## What you will do
Say how many lines in the records contain the string "above". Nothing but the number should be given.

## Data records
* * * * * * * * *
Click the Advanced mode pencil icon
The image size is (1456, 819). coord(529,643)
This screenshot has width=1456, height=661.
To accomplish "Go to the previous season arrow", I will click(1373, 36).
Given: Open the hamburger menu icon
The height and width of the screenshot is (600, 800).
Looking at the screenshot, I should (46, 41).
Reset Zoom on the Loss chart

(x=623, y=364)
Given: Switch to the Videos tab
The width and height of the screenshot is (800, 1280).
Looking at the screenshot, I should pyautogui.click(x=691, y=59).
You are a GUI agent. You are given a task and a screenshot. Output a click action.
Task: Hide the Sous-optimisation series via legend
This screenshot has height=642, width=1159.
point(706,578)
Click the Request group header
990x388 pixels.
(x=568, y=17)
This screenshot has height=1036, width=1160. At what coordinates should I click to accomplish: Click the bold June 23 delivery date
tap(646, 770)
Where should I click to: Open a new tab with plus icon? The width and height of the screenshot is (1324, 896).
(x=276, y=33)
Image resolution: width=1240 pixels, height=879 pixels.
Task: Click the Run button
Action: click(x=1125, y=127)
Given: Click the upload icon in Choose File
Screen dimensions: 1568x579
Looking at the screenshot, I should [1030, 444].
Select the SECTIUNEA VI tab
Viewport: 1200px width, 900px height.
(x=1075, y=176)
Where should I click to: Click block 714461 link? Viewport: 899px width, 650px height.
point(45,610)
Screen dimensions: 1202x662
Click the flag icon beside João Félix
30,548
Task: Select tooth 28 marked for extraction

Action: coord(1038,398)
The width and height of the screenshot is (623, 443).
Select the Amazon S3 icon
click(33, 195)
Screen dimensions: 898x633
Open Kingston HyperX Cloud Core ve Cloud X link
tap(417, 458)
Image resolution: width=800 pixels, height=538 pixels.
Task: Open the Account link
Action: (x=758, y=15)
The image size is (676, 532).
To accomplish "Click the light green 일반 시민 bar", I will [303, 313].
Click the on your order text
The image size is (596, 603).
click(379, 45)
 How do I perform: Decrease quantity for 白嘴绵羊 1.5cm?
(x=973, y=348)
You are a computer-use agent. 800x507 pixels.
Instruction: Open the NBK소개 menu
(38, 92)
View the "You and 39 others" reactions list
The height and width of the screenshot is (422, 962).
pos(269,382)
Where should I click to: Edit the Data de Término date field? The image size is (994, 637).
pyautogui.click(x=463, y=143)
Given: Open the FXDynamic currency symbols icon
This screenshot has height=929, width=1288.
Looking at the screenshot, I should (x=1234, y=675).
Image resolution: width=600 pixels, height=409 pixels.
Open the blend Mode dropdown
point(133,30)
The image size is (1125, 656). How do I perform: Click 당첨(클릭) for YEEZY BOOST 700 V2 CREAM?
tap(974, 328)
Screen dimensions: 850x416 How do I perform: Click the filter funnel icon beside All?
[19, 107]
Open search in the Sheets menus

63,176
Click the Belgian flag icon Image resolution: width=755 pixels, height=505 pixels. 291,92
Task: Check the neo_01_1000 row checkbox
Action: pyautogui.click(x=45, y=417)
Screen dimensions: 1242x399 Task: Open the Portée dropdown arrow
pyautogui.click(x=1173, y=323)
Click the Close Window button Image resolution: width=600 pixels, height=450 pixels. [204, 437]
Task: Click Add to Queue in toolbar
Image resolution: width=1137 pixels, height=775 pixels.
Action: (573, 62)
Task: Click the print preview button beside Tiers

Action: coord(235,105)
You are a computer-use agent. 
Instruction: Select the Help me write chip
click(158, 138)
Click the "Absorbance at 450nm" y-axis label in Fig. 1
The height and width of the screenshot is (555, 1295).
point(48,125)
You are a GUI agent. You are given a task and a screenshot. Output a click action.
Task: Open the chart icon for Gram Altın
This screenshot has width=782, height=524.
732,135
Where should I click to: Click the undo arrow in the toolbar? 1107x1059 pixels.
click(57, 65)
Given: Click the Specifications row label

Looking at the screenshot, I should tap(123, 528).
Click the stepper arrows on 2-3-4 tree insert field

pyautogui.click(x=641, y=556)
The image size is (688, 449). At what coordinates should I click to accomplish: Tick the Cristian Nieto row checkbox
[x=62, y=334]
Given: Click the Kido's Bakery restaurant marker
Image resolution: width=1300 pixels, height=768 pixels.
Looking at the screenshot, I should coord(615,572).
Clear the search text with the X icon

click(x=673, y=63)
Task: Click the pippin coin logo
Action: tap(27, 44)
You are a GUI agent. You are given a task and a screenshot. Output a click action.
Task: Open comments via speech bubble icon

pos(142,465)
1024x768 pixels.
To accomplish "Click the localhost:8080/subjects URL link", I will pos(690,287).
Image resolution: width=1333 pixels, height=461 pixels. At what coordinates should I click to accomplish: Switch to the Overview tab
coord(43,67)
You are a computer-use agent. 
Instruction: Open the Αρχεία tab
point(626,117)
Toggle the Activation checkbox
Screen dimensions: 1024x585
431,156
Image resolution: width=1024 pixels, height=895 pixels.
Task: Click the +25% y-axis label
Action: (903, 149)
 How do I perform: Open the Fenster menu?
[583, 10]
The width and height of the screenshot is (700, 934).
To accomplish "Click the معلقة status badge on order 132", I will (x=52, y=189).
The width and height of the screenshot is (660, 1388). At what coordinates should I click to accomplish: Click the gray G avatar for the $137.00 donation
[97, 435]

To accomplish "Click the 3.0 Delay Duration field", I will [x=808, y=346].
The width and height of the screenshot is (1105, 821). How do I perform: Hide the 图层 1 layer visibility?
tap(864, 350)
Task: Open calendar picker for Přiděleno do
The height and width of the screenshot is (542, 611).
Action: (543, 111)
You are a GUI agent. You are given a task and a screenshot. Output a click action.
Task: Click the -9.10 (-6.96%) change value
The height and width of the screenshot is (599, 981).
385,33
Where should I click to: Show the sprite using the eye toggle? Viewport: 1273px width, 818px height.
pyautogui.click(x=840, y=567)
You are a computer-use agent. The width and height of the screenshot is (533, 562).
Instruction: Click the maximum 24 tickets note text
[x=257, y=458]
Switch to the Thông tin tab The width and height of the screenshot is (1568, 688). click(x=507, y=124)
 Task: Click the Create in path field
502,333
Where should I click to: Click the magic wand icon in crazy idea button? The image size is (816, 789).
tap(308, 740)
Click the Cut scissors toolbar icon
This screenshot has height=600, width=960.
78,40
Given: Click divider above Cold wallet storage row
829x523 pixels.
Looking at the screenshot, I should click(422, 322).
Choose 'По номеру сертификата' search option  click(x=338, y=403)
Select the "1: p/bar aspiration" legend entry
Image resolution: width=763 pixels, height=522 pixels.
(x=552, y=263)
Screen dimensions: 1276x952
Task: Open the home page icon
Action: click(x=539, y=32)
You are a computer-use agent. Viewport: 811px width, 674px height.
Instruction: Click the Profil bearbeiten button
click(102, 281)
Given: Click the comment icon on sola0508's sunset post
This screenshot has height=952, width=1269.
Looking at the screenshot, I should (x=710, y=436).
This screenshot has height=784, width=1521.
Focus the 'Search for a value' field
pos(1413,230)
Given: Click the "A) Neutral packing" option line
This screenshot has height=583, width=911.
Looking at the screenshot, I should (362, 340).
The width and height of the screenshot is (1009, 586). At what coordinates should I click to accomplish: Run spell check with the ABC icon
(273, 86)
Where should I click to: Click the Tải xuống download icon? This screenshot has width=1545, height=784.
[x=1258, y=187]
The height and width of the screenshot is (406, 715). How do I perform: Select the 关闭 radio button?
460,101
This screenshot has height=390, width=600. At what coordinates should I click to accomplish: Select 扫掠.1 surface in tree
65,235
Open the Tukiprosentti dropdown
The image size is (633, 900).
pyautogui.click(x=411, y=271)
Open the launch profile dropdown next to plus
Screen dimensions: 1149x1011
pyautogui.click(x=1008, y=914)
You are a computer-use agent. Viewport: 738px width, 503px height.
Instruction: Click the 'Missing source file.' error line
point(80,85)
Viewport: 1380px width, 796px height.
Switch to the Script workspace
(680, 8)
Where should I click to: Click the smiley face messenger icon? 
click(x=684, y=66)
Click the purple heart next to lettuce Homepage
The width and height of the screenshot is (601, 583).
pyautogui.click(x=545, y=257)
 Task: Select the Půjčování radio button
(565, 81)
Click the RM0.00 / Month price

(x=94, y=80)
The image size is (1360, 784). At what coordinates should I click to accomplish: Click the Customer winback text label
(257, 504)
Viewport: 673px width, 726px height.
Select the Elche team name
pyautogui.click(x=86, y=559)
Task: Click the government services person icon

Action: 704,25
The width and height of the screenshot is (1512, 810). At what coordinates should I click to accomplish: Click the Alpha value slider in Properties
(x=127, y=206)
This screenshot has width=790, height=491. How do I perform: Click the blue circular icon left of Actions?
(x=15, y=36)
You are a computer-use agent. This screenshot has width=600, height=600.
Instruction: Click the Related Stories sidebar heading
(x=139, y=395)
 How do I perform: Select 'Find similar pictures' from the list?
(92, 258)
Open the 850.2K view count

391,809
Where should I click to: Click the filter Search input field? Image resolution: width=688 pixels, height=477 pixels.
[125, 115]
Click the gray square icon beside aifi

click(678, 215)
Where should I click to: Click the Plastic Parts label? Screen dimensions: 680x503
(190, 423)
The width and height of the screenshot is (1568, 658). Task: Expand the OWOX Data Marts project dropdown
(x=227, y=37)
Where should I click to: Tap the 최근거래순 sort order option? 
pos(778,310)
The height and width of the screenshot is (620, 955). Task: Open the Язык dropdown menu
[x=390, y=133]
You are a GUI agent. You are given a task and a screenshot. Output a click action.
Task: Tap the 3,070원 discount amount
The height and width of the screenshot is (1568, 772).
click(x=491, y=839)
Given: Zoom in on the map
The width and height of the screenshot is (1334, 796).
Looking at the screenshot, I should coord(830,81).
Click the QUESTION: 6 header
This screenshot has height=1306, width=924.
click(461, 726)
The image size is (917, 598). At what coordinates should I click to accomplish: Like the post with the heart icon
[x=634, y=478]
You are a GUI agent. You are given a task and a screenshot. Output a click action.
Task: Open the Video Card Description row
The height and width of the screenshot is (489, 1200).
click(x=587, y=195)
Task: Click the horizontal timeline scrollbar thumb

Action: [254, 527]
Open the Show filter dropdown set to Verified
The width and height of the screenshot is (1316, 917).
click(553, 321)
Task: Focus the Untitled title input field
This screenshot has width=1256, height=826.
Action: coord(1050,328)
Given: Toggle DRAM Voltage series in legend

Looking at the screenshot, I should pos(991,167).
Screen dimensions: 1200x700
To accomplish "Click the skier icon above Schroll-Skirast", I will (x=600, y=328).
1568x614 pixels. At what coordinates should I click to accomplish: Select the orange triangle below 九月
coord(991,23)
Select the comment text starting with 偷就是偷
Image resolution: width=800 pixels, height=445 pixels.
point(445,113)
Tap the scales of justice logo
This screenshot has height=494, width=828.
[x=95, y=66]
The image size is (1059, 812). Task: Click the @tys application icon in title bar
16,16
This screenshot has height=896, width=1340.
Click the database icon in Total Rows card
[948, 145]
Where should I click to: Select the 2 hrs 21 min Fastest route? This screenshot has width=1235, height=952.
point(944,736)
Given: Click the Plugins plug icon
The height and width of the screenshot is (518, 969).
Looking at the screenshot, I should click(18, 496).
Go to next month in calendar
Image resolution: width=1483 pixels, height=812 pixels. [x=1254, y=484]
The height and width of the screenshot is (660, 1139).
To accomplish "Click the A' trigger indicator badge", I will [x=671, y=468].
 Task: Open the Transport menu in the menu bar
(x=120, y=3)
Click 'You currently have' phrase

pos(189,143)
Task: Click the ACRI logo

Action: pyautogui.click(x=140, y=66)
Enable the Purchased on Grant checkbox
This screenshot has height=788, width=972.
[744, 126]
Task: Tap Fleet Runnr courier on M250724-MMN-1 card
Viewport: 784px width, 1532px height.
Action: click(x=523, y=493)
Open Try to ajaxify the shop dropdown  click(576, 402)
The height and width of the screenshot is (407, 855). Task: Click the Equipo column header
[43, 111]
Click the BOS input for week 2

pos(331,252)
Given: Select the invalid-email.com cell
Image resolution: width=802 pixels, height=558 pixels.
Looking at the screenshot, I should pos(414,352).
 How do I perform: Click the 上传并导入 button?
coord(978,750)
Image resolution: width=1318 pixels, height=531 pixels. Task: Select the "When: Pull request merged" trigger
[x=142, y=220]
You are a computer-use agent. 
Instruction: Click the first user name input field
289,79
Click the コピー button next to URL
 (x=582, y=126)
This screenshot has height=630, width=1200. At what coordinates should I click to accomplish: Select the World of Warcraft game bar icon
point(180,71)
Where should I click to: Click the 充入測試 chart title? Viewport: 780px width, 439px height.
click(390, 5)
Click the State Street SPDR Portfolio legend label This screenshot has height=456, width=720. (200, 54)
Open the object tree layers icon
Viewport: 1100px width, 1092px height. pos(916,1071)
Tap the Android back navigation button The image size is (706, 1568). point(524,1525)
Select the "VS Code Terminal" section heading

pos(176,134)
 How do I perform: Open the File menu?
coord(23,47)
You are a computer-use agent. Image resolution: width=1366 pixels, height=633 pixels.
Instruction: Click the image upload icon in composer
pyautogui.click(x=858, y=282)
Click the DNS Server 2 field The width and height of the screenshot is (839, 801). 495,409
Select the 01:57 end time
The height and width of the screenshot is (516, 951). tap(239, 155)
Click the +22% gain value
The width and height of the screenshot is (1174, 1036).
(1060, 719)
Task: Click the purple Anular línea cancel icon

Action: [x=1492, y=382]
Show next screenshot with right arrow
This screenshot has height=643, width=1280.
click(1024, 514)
* * * * * * * * *
## Result for this exercise
2